Real life has intervened to keep me from weighing in on the recent acquisition of OF Josh Willingham and LHSP Scott Olsen. In the interim, evaluations have ranged from cautiously praise for Trader Jim's ability to find the slightly burnt bargains at the latest Marlins fire sale to outright hostility to any deal that takes from the still-rebuilding farm system in exchange for a pair of question marks.
To get it out of the way almost right up front, I applaud this deal. Though it is almost the inverse of the Milledge for Church/Schneider deal from last season, I believe it will be another net plus for the team. If the 2008 cavalcade of injuries taught Nats fans anything, it is that there is no substitute for depth and flexibility. This is every bit as true for a pitching staff as for the position players.
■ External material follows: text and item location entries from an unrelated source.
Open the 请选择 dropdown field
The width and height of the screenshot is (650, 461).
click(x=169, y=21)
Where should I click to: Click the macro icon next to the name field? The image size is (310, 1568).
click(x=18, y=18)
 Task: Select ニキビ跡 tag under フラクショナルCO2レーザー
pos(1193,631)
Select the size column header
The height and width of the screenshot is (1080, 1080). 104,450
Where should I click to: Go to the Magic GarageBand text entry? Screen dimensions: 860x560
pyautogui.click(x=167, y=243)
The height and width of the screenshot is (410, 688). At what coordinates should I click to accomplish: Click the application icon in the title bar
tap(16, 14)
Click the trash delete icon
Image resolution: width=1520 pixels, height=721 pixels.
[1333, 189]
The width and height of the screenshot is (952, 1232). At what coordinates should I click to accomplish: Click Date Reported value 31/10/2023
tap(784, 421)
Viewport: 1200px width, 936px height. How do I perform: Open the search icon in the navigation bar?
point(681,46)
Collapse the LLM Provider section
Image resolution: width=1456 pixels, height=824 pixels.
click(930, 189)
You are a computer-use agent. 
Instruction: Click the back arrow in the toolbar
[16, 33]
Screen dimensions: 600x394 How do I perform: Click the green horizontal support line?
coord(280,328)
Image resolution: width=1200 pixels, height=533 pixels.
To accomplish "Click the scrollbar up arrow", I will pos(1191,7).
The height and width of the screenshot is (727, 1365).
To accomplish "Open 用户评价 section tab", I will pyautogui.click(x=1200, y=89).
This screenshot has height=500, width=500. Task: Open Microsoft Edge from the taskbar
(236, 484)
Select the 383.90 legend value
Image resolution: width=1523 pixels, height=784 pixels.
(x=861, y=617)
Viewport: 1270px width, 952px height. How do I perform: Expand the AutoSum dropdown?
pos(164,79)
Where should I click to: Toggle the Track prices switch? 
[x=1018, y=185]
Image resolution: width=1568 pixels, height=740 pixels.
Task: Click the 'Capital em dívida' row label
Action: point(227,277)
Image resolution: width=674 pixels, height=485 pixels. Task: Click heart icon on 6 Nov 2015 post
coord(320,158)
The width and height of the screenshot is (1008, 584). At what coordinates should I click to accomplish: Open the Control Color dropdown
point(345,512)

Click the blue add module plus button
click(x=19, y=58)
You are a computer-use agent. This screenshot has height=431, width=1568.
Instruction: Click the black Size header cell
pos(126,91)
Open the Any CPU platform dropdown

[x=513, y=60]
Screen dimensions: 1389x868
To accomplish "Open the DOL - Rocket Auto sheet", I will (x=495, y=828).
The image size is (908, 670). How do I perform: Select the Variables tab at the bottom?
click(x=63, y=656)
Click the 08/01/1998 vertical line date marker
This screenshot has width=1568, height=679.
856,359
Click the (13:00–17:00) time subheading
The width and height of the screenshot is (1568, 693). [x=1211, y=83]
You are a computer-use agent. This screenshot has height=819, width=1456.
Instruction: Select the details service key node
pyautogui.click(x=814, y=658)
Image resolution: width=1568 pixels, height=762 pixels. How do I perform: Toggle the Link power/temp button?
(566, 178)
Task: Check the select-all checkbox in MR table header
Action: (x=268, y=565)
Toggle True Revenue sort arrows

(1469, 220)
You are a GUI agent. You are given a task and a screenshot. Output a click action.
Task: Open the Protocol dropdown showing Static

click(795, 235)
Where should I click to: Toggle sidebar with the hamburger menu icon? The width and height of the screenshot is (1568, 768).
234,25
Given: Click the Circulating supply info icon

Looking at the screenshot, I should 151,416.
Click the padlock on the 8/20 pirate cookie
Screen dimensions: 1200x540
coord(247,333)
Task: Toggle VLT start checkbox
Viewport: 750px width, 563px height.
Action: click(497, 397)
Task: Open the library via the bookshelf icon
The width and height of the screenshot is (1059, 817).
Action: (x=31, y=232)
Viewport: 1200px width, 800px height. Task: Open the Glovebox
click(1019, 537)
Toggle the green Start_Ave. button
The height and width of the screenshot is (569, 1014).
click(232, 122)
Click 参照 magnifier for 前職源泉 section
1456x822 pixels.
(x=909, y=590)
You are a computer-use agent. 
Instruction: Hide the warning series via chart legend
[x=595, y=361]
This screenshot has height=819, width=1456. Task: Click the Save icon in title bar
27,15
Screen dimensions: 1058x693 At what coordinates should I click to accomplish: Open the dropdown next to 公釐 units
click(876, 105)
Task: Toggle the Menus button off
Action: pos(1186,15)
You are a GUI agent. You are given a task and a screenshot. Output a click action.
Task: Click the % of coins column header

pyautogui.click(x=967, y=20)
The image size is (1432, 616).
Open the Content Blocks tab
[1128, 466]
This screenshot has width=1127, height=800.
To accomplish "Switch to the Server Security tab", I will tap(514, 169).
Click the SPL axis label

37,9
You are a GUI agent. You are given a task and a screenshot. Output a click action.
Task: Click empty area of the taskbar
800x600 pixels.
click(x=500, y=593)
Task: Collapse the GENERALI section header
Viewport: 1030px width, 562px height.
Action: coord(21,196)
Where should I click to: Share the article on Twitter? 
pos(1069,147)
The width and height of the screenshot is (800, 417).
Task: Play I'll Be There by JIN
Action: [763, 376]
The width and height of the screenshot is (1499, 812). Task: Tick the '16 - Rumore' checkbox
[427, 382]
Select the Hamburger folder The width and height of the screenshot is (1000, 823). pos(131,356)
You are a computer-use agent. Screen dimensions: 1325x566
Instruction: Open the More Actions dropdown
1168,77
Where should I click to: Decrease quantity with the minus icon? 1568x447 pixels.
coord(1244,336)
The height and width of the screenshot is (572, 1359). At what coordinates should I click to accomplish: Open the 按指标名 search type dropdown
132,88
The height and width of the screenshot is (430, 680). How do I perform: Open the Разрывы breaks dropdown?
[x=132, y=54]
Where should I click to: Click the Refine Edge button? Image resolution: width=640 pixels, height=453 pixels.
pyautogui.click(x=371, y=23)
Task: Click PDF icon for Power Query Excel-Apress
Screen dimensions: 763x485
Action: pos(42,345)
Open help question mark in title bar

Take the 2008 Nationals first basemen. (Please!) Option 1 was OBP-machine Nick Johnson, well known to be only slightly less sturdy than your average Fabrege Egg. Option 2 was man-planet Dmitri Young, coming off a resurgent 2007 campaign, but with chronic illness waiting just around the corner. Even then, the odds of both those guys being sidelined for overlapping extended periods of time? Still, when the entirely thinkable happened, Nats fans got to experience the wonders of Option 3 (Aaron Boone), Option 4 (Kory Casto!) and Option 5 (Ronnie Belliard?!?)
Similar experiments took place at second base (Lopez/Belliard/Bonifacio/Harris/Hernandez) in the outfield (Pena/Milledge/Kearns/Dukes/Harris/Langerhans/Bernadina) and to a lesser extent catcher (He Who Shall Not Be Named, Estrada,Flores, Nieves, Montz). Of course, another run of injuries like last year would devestate the deepest and most flexible roster. Having a guy like Willingham who can play LF, be a credible Option 2 or 3 at 1B and fill-in respectably as an emergency third catcher all while knocking out 20 homers and a .360ish OBP should make the big league club easier on the eyes in 2009. And there's real value in that.
As for Olsen, 24 year old lefties with major league credentials don't grow on trees. Even if he is a headcase, I have near-mystical faith in Randy St. Claire's ability to keep him in line. Again, if all he does is repeat his 2008 he'll be in the running for most valuable starter on staff. You can never have too much starting pitching, and if Opening Day was tomorrow I'd take Olsen over every starter not named John Lannan.
Yes the Nats gave up value to get these guys. That is generally how these things work. Maybe Emilio Bonifacio will be the next Luis Castillo (all OBP evidence to the contrary). Maybe P.J. Dean is the second coming of Greg Maddux. Maybe Jake Smolinski will have 4 fully-functional knee ligaments at some point next season. That's the risk you run. The kids wouldn't be called prospects if they didn't have talent. On the other hand, they wouldn't be called prospects if they'd done something with that talent either.